If we do not, as mentioned above, expect our historians to be ‘objective’ then we should have a lesser expectation of those journalists who write the ‘first draft of history.’ Reed made no bones about the fact that that he was a partisan of the Bolshevik-led social revolution that he was witnessing (and a partisan of the heroic actions under extremely trying conditions of the city working- class, the uprooted peasantry, and the peasant soldier who formed the core of the Russian army saving some of his most eloquent language for their struggles, successes or failures). He, nevertheless, tells his story reasonably well for those who are not partisans but eager to understand the play between the various political, class and military forces.

Moreover Reed seemed to have been everywhere in Petersburg (and for a lesser time in Moscow and at the military fronts) during those days, those crucial first of November 1917 days (our calendar) when the axis of world politics shifted for a time and affected those politics for most of the rest of the 20th century.  One minute he was in some Cadet tea party (bourgeois liberals) where they were more afraid of the Soviets and what that meant that the Germans at the door, and acted on that traitorous conviction , the next minute at the mad house Smolny (seat of  the various Soviet enclaves), the next day at the ever changing military front (with it ever changing loyalties, first to the bourgeois Provisional government, then neutral, then pro-Soviet and every possible combination depending on the political situation, who had the most to offer, or what agitator from what party just spoke well enough to win a following).

He is as likely to have been reporting from Petersburg’s Winter Palace, the seat of the Kerensky's Provisional Government, as Smolny, the seat of the insurgent Soviets. We can find him among the bourgeois politicians of the City Duma or at the Russian Army General Staff headquarters. Hell, he was also in Moscow when things were hot there as the Soviet forces tried to seize the Kremlin.
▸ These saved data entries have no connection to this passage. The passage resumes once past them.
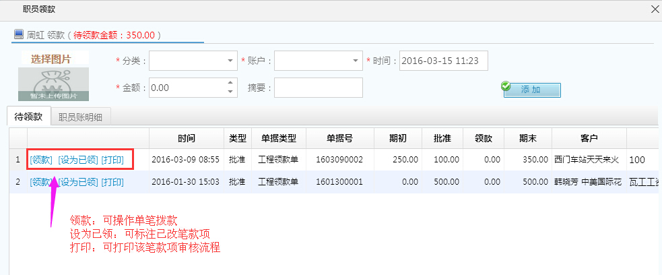Click the 添加 button to add entry
Viewport: 662px width, 275px height.
click(531, 90)
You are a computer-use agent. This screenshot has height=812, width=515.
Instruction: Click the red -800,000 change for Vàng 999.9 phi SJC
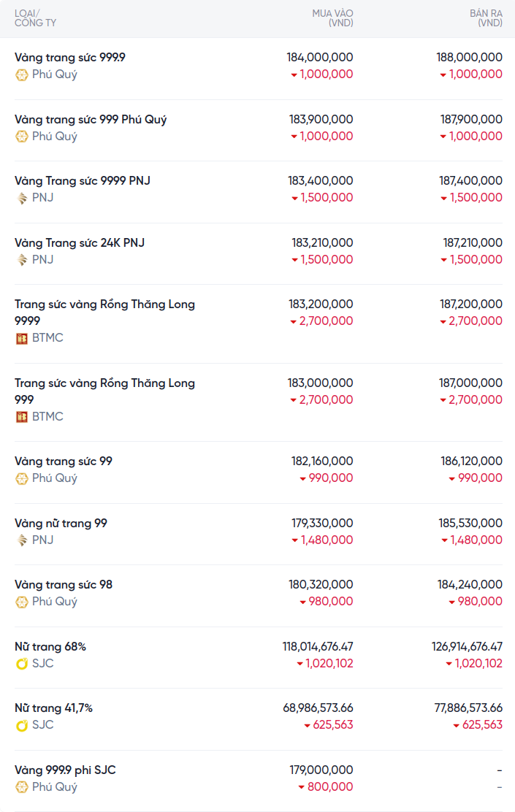pos(325,787)
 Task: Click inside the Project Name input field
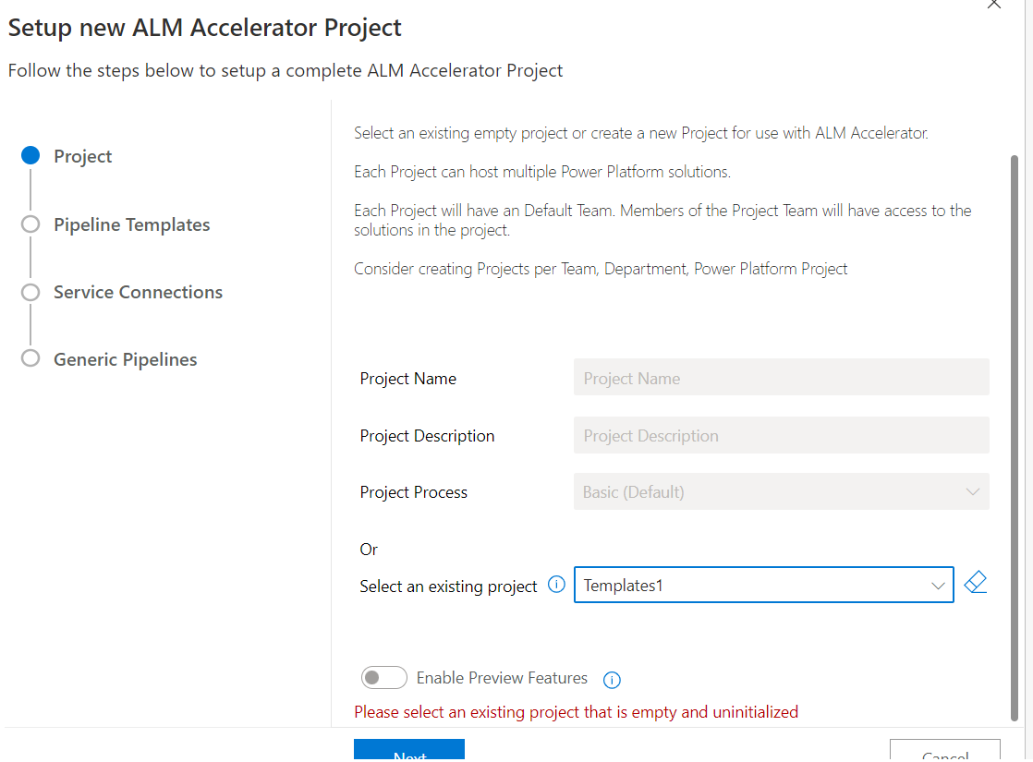click(781, 377)
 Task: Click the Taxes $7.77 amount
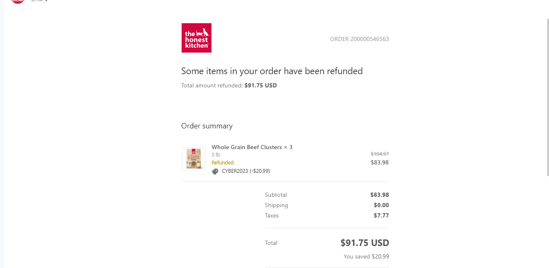pos(381,215)
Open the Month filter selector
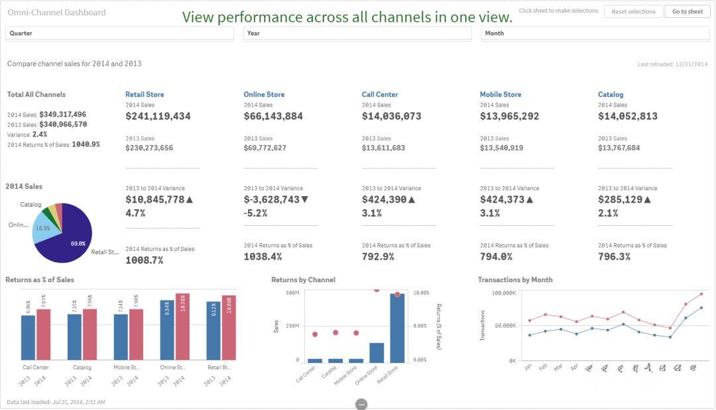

He is at meetings large-Peasant Soviet size- or in some back room at Smolny with Trotsky’s Military Revolutionary Committee that directed the uprising. To that extent, as a freelancer on the move, he covers physically during this period much more territory than Trotsky could as central director of the action and thus has more first- hand observations to convey.

Reed’s style tends toward straight forward reportage with little obvious sense of irony in the various situations that he is witnessing. Of course, against Trotsky’s masterly ironic sense he is bound to suffer by comparison. Nevertheless Reed gets us into places like the City Duma and into the heads of various characters like the Mayor of Petersburg that Trotsky, frankly, displayed no interest in dealing with. Probably the greatest compliment that one could pay Reed is that he is widely quoted as a reliable source in many historical accounts from Trotsky on the winning side to someone like Kerensky on the losing side. For those who want a quick but serious overview of the dynamic of the October Revolution then here is your man. Add in his companion Louise Bryant’s separate account, Six Month In Red Russia (if you can find it), and some very good primary source poster, pamphlet and newspaper material in the appendices of Reed’s book and you are on your way.